Поэтому они стояли и зябли на холодном осеннем ветру. Могилу еще никто не приводил в порядок. Многочисленные венки лежали прямо на желтой глинистой земле. Лишь позже могилу можно будет по-настоящему убрать.
— Вот когда могилу приведут в надлежащий вид, мы уже будем тщательно ухаживать за ней! — говорила фру Амстед. — Мы будем поливать цветы и рвать сорную траву. Папочкина могила всегда будет нарядной, красивой.
Лейфу холодно. Он с содроганием думает о гробе, засыпанном желтой землей. И мысли его переносятся к гробам, которые он видел в витринах магазинов похоронных принадлежностей. Белые гробы, с мягкой обивкой внутри и подушкой. Они стоят открытые и будто приглашают — ложись!

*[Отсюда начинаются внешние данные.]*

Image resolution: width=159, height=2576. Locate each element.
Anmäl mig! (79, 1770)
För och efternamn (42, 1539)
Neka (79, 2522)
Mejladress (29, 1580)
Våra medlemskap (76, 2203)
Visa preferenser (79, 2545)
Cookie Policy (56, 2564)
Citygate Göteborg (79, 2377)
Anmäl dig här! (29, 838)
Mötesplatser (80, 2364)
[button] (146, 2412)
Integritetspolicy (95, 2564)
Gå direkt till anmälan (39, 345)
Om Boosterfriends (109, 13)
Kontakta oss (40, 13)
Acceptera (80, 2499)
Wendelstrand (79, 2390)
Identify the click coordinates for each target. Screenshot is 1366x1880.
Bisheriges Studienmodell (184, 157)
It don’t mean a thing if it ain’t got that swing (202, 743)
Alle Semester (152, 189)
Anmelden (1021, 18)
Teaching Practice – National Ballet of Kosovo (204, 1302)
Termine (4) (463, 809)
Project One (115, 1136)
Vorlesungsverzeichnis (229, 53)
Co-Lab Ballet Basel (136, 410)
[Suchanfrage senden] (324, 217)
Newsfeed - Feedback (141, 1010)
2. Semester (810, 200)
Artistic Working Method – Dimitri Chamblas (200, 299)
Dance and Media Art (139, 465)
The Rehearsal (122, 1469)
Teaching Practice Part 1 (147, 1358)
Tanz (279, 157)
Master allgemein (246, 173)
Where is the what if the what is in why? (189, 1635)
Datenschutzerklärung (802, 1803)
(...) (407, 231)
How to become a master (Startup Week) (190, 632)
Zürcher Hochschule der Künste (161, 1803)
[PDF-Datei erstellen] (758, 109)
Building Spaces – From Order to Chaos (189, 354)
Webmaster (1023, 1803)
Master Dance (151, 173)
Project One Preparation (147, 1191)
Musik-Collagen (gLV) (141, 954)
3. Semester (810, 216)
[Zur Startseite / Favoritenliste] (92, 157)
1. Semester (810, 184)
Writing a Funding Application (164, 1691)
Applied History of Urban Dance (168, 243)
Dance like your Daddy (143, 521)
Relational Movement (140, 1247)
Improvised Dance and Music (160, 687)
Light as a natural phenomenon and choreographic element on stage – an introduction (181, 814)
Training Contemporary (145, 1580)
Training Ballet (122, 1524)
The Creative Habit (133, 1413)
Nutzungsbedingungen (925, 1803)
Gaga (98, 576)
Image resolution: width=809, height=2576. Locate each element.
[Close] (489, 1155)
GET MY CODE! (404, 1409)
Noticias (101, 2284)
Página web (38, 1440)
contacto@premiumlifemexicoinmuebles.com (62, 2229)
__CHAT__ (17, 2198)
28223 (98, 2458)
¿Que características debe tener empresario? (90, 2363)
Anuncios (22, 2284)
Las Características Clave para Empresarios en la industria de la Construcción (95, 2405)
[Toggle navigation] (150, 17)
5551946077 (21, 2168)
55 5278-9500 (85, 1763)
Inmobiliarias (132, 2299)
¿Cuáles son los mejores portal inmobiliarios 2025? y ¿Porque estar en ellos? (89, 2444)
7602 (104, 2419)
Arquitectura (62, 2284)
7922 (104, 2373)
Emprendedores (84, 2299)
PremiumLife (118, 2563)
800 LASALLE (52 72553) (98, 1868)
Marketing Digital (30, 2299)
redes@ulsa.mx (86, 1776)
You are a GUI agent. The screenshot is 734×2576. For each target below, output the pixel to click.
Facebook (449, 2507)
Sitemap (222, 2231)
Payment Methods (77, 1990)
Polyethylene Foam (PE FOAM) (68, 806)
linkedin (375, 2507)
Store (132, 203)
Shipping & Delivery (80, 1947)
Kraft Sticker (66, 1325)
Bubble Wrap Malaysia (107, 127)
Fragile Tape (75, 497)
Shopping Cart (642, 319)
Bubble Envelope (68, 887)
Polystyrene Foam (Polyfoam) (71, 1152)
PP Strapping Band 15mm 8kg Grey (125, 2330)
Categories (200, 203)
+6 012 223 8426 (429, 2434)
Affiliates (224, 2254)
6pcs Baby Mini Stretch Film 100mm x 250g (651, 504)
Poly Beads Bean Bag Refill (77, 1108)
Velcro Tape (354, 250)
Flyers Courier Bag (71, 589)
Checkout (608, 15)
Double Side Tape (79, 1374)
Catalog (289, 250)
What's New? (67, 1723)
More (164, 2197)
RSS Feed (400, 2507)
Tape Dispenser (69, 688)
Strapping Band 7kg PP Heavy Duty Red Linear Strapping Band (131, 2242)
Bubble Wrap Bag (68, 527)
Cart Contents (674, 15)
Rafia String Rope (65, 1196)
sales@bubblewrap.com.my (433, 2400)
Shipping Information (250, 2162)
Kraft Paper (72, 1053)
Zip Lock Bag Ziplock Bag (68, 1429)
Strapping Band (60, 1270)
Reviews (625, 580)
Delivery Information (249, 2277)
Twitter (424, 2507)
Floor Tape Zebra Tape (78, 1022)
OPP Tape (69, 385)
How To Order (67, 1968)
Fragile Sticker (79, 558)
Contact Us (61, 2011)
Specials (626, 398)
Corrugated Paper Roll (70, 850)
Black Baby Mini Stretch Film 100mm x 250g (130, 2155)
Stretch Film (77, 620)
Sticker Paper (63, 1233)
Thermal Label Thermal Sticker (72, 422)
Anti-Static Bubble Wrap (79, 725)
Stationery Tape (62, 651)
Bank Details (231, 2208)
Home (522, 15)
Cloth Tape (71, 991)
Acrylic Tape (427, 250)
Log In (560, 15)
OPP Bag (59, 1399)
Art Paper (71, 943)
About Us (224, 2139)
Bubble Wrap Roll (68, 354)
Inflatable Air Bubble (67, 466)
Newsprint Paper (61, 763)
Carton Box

Думал он и о том, как странно умер его отец и как мало могло от него уцелеть.
Матери казалось, что у Лейфа слишком развитая фантазия. А от этого делаешься рассеянным. Если ребенок думает слишком о многом, он, естественно, не может сосредоточиться на уроках. Между тем это ведь очень важно. Впрочем, директор школы сказал, что все это не так уж страшно. У многих детей богатая фантазия, и они думают сразу о многом. Но со временем выравниваются. Об этом заботится школа. Никаких оснований для тревоги нет. Пройдет. Так всегда бывает...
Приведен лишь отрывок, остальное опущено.